Las compañías adelantaron el pago de fletes por una suma equivalente al valor de las nuevas tolvas, en una especie de leasing logístico a medida. Así, no solo garantizan disponibilidad de material rodante para sus operaciones, sino que también ayudan a renovar y ampliar la flota ferroviaria estatal.

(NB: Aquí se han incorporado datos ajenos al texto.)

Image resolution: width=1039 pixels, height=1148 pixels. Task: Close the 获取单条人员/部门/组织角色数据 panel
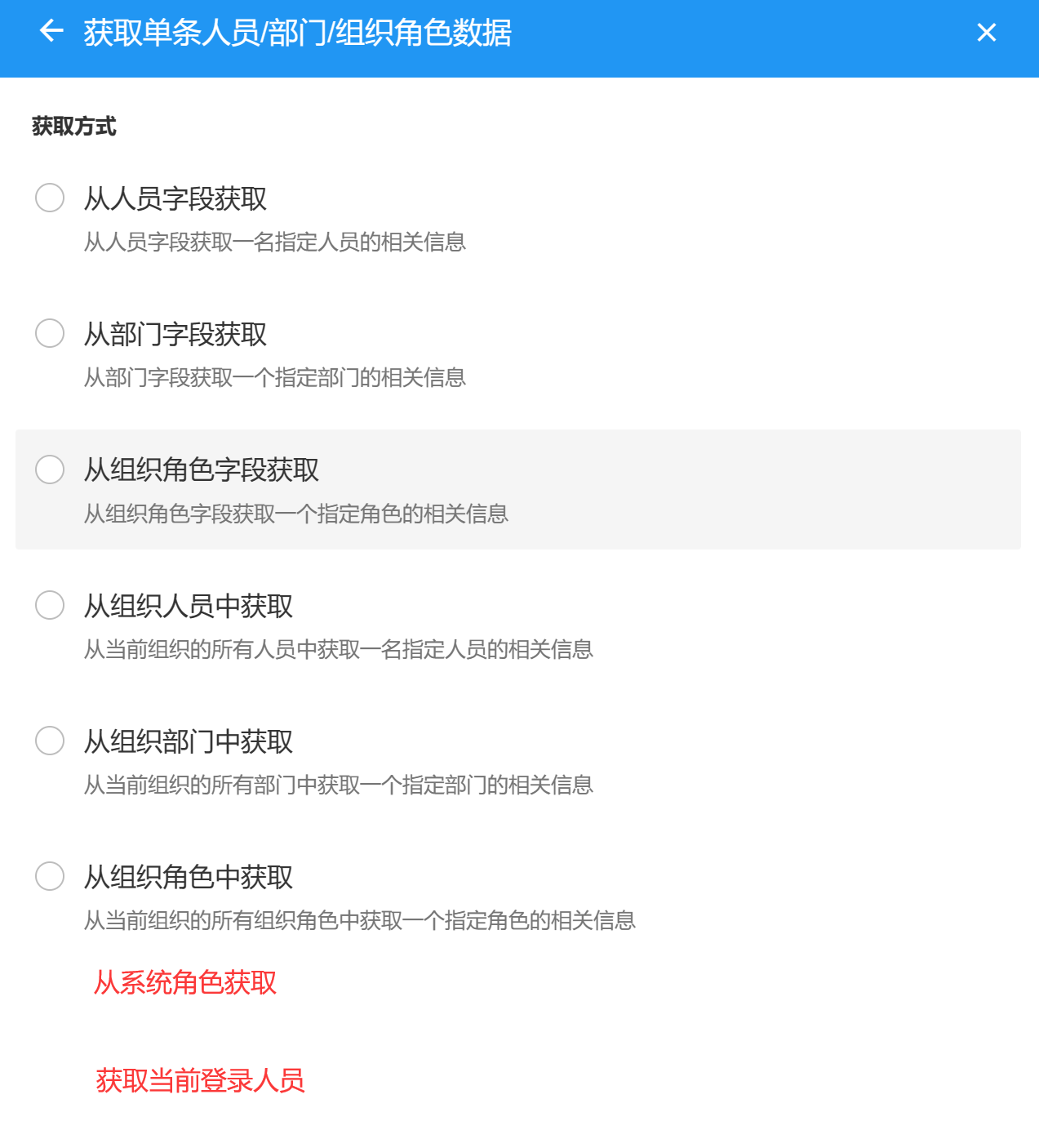(986, 33)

Con la llegada de las tolvas, se podrán armar al menos cuatro trenes completos de 45 vagones cada uno, que recorrerán los principales corredores productivos del país. En muchos casos, esos trenes saldrán directamente desde las terminales que las propias cerealeras operan en los puertos, especialmente los del Gran Rosario.
En ese sentido, el nuevo esquema representa un cambio de paradigma, pasando de una lógica en la que el Estado buscaba recursos para sostener el tren, a una en la que el sector privado lo impulsa como una herramienta propia para mejorar su competitividad.
La compra de estas 180 tolvas no solo refuerza la capacidad operativa de TAC, sino que consolida al sistema ferroviario como un actor central en la estrategia exportadora del agro.
Según detallaron fuentes oficiales, las tolvas adquiridas tienen una capacidad de 65 toneladas y están diseñadas para transportar granos a granel de forma eficiente. El modelo responde a los estándares operativos del Belgrano Cargas, lo que permite su integración inmediata a los ramales de uso agrícola.